In the entries that follow, identify the line containing "개인정보취급방침 (291, 811)" and return it together with all later lines, exactly as they appear.

__Entries shown__:
BEGIN

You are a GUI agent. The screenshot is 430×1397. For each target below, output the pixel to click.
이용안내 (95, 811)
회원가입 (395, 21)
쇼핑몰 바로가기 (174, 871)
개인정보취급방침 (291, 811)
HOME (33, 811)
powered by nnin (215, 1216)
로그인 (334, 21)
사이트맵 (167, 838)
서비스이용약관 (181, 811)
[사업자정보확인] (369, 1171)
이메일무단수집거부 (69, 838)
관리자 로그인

END

__Result of this task__:
개인정보취급방침 (291, 811)
HOME (33, 811)
powered by nnin (215, 1216)
로그인 (334, 21)
사이트맵 (167, 838)
서비스이용약관 (181, 811)
[사업자정보확인] (369, 1171)
이메일무단수집거부 (69, 838)
관리자 로그인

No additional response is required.